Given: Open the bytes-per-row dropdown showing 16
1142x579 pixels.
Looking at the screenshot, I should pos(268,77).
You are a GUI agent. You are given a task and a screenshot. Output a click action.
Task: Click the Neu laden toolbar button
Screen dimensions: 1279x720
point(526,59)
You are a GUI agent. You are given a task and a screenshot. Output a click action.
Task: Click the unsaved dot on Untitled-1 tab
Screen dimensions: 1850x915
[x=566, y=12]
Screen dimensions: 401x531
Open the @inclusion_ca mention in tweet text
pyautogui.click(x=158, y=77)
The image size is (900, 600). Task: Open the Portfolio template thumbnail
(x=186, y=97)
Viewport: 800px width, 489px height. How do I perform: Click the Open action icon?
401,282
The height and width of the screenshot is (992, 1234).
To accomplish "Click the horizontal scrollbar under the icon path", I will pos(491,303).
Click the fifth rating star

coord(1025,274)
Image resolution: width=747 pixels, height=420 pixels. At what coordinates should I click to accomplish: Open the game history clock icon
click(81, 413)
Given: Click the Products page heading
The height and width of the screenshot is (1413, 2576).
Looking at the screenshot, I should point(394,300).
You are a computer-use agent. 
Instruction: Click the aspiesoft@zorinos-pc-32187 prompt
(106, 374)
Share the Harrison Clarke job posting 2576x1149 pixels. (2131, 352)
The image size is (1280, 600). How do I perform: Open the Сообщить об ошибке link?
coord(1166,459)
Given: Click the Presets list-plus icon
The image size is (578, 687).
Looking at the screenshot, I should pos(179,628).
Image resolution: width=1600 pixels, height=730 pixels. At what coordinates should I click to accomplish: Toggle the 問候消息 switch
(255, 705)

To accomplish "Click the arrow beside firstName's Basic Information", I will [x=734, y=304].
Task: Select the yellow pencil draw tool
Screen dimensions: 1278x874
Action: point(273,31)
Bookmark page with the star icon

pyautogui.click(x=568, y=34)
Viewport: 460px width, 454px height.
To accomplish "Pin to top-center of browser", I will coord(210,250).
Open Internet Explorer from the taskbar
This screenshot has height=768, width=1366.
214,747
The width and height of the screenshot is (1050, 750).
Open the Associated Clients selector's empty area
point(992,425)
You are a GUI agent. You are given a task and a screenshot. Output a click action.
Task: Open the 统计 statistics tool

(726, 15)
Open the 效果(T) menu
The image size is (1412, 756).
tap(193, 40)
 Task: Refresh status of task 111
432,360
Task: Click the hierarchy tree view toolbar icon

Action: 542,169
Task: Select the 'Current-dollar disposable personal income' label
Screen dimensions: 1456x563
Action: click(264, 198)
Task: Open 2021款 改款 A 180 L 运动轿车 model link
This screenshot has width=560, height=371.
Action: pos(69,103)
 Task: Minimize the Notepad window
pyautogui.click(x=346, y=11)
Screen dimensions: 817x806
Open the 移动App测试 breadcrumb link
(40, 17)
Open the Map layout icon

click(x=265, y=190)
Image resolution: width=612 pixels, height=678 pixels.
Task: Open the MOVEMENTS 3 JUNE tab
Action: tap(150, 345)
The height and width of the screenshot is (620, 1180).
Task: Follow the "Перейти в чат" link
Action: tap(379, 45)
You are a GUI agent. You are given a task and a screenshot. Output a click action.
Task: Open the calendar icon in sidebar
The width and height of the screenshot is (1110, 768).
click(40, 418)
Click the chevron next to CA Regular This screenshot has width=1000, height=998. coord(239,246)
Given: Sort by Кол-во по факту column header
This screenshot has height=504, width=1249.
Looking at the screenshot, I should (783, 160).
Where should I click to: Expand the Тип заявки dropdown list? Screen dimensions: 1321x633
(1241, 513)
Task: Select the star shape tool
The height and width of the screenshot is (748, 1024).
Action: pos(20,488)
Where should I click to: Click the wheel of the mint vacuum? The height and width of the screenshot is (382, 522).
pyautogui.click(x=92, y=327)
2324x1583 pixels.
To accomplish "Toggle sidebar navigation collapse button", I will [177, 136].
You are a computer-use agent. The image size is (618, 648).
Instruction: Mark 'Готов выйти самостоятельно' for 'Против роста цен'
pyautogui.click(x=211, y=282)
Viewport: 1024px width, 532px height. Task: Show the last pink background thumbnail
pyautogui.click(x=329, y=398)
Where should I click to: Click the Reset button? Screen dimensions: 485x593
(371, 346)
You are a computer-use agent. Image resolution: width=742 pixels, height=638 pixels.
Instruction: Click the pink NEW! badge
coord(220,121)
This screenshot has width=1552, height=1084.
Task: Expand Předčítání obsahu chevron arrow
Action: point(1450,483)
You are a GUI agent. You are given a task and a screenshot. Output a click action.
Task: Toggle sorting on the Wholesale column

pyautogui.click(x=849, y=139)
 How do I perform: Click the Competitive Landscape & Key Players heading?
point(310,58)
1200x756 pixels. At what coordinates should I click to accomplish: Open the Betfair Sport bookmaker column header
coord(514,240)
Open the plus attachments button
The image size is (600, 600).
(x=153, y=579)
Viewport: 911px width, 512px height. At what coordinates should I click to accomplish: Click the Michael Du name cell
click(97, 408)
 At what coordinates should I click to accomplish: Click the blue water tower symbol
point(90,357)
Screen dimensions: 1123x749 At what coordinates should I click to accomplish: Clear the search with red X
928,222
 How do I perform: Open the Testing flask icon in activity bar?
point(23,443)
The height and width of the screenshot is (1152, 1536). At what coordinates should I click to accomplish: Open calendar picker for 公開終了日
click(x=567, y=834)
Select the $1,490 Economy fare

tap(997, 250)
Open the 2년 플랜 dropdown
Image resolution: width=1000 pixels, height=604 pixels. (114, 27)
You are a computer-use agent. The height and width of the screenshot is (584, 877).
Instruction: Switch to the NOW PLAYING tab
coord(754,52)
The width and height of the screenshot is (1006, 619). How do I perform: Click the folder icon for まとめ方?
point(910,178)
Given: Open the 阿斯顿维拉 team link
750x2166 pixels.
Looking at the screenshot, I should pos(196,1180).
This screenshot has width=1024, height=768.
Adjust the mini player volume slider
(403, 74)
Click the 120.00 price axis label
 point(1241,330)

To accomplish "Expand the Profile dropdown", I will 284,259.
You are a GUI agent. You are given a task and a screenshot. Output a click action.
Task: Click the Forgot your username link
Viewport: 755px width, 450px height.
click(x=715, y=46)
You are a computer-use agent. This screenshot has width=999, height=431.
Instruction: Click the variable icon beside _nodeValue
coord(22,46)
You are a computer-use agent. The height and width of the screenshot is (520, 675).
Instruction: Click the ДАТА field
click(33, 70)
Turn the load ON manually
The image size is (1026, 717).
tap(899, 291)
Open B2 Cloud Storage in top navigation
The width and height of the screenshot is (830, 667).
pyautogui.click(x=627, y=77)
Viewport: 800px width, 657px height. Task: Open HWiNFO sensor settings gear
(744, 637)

__________________________________________________

WHAT YOU ARE ASKED TO DO: Among the entries, how many lines include the string "sidebar"? Please reply with only the number.

TASK OUTPUT: 2